The possible dreamFrom the heart of the south to the big city and back again, Steve Forbert has found his own way with American music

“Tomorrow is Arlington, Virginia, then Shirley, Massachusetts, Pittsfield Mass. — it just goes on and on,” Steve Forbert says during a day off on the Jersey shore. “The last month has been pretty busy. Harrisburg, Pittsburgh, Cleveland, Lafayette, Indiana, Champaign, Illinois, Chicago, and I got out to Texas.”

There’s no tallying the miles for the 48-year-old singer-songwriter. Harder still to measure his contributions to an American musical style — call it folk-rock, as he happily does; call it post-Dylan autobiographical songwriting, which is clumsier, if more apt — which have taken him from a rare, early whirlwind of commercial success to a resolved acceptance of who he is and what his gifts might mean.

“What it is is a spin ’round an old stretch of track/In the skin that you’re in and the clothes on your back,” he sings in “What It Is Is A Dream”, the opening song of Just Like There’s Nothin’ To It. “And if you don’t mind some rain and the blood, sweat and tears/What it is is a dream for a lifetime of years.”

The album, due out May 11 on Koch Records, is his first collection of original songs since 2000′s Evergreen Boy. It takes the measure of years lived in no small part for the songs and stories found along the way, and the melancholy but also comic wisdom of realizing you can only live life forward, though you are changed by every step on your uncertain but inevitable way.

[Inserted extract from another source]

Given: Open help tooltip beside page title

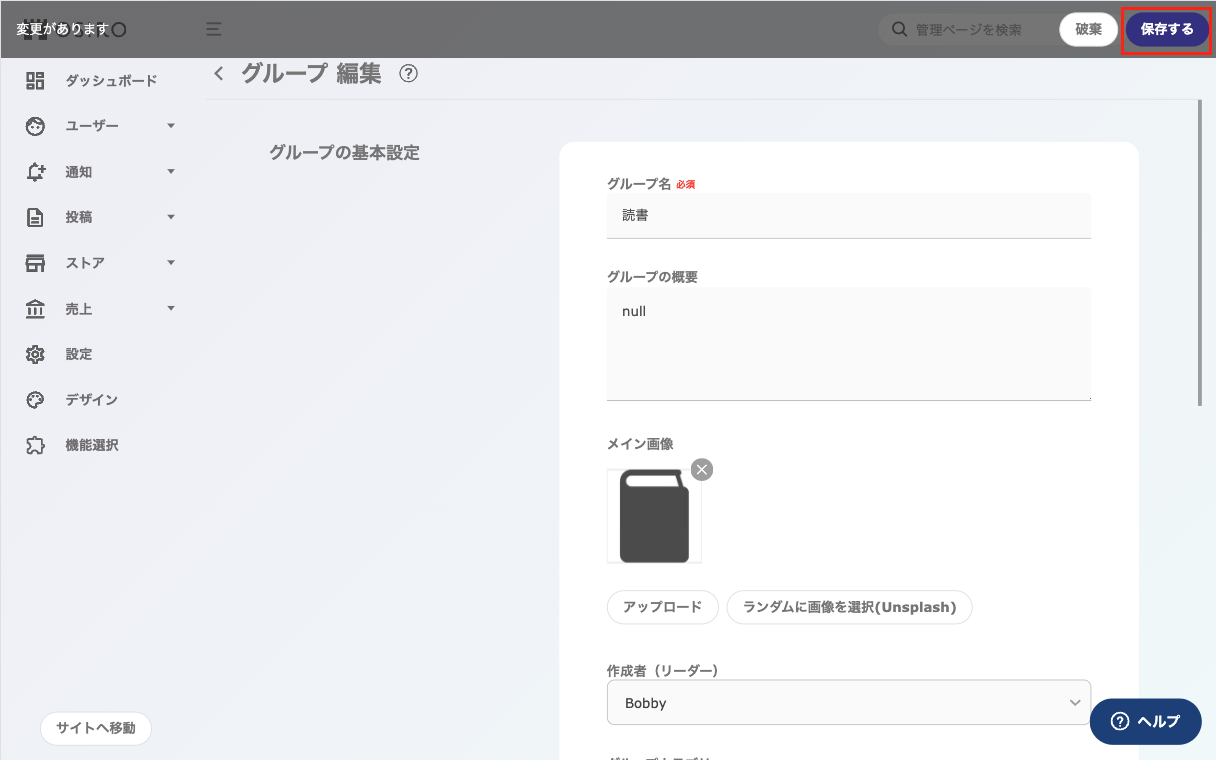Looking at the screenshot, I should click(x=408, y=74).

Steve Forbert was born December 13, 1954, in Meridian, Mississippi, a town of around 50,000 near the Alabama border that began as a railroad junction for the Mobile & Ohio and Alabama & Vicksburg lines. The Meridian Naval Air Station is just outside of town; the city was also the birthplace of Peavey electronics, where Forbert worked as a teenager on an amplifier assembly line.

“It is what it is,” Forbert says. “Meridian was never trying to have a more metropolitan image than it could deliver. It was very matter-of-fact. I don’t imagine it was very different from growing up in Springfield, Missouri, or Shreveport or, I don’t know, Reading, Pennsylvania.”

Meridian was different, however, if only for being the birthplace of the father of country music, Jimmie Rodgers, not to mention honky-tonker Moe Bandy, jazz greats Percy and Jimmy Heath, and Jimmy and David Ruffin of the Temptations. In his teens, Forbert played in bands with Rodgers’ descendants and learned guitar from one of Rodgers’ distant cousins. It’s tempting to draw comparisons between Rodgers’ fusion of pop, blues, and old-time folk music and Forbert’s own omnivorous style. But the strongest link might be simply a love and a knack for accessible, memorable songcraft.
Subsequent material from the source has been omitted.